# [Alıntı]
_ _ _ _ _ _ _

Azerbaycan şiirinin en büyük temsilcilerinden olan Bahtiyar Vahabzade şiirlerinde söylemek istediğini doğrudan söyler. Dolaylı ve mecazlı anlatımlara önem vermez. Şiirle ilgili birçok makale ve çalışmasında bu ve diğer önemli konulara yer vermiştir.

Bahtiyar Vahabzade'ye göre anlaşılabilmek herşeyden önce gelir. Günümüz şairlerinin anlaşılmamayı meziyet saymaları onun en çok tenkid ettiği konular arasındadır. Çalışmalarında halk atarafından anlaşılmayı, onlara ulaşmayı düstur olarak kabul eder.

_ _ _ _ _ _ _

# [Alıştırma Yönergesi]
Bahtiyar Vahabzade'nin şiir anlayışını anlatan alıntıyı son cümlesinden sonrasını ele alarak sürdürür müsünüz? Aşağıdaki veriler bu alıntıdan bağımsız, ayrı bir malzemedir.

# [Sağlanan Veriler]
_ _ _ _ _ _ _

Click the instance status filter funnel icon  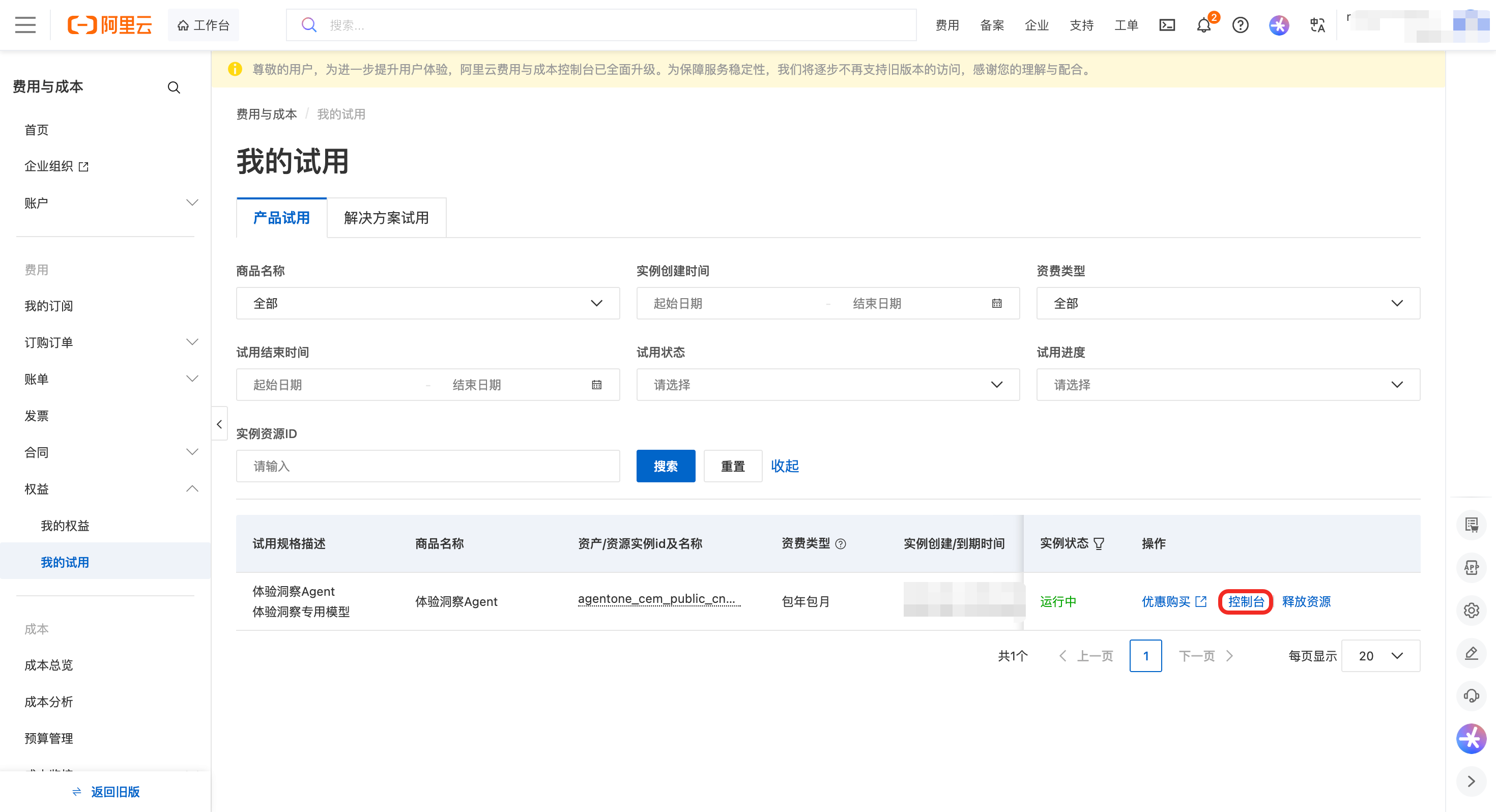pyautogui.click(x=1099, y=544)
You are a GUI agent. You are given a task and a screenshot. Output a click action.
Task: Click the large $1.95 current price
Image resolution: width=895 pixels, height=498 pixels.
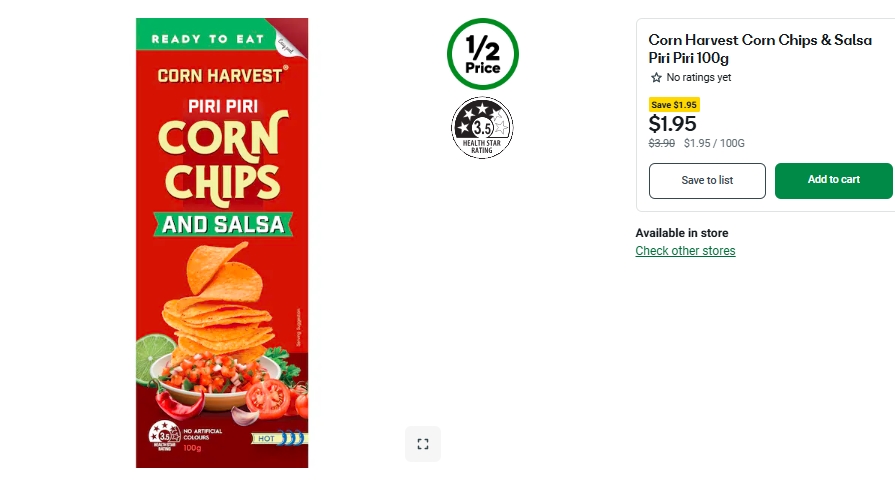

_ _ _ _ _ _ _

# [Alıştırma Yanıtı]
Şiir dışında, tiyatro eserleri ve gezi intibalarının yeraldığı hatıra-seyahatname türü çalışmaları, ilmi edebi makalelerini topladığı eserler de yazdı. Halen Azerbaycan Devlet Üniversitesi Filoloji Fakültesinde Muasır (Çağdaş) Azeri Edebiyatı Profesörü olarak vazife yapmakta olan Bahtiyar Vahabzade'nin eserleri şunlardır:

Şiirler ve manzum hikayeler: Menim Dostlarım, Bahar, Dostlug Nağmesi, Ebedi Heykel, Çınar, Sade Adamlar, Ceyran, Aylı Geceler, Şairin kitaphanası, E'tiraf, Şeb-i Hicran, İnsan ve Zaman, Bir Ürekde Dört Fesil, Seçilmiş Eserler, Kökler-Buğdaylar, Deniz-Sahil, Bir Baharın Garangusu, Dan Yeri, Payız Düşünceler, Şehitler, Özümle Sohpet, Mugam v.s.

Tiyatro eserleri: Vicdan, İkinci Ses, Yağıştan Sonra, Feryat, Darağacı, Artık Adam v.s.

Hatıra-Seyahatname eserleri: Sanatkar ve Zaman, Sadelikte Büyüklük, Derin Katlara Işık v.s.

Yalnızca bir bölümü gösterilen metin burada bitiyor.